Scanning machines can process about 3,000 ballots an hour and multiple machines were being used during the approximately two hours that only workers were present.
“Nothing we have learned from the independent monitor or our investigation have suggested any improper ballots were scanned,” the spokesman said.
Watson said the investigation and review of footage “revealed that there were no mystery ballots that were brought in from an known location and hidden under tables as has been reported by some.” The table in question was brought into the room at 8:22 a.m. Around 10 p.m., the footage showed ballots that had already been opened, but not counted, placed in boxes, sealed up, and stored under the table, according to Watson.
Three top state officials, including Raffensperger, appeared on Sunday morning shows. None were asked about the video.

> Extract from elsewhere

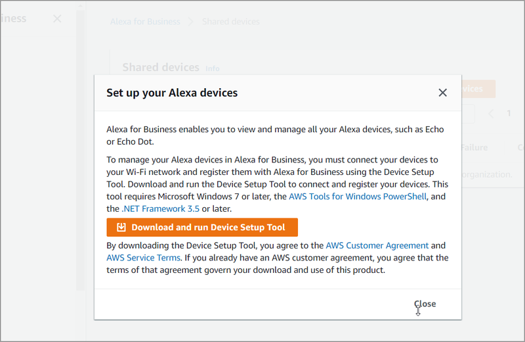Viewport: 525px width, 342px height.
Task: Click the breadcrumb chevron separator
Action: pyautogui.click(x=191, y=22)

“This was done because employees thought they were done for the night and were closing up and ready to leave. When the counting continued into later in the night, those boxes were opened so that the ballots inside could then be counted,” Watson said in her affidavit.
The investigation remains open.
In response to Watson’s filing, David Shafer, the head of Georgia’s Republican Party, said: “Fulton County elections officials have been falsely denying for weeks that they announced they were shutting down for night and packed everything up. Now they are claiming that the ballots from under the table were from when they announced they were shutting down and packed up.”
The filing was entered as part of the state’s defense in Pearson v. Kemp, a case filed by Sidney Powell and other lawyers on behalf of electors who want to have outside experts examine voting machines.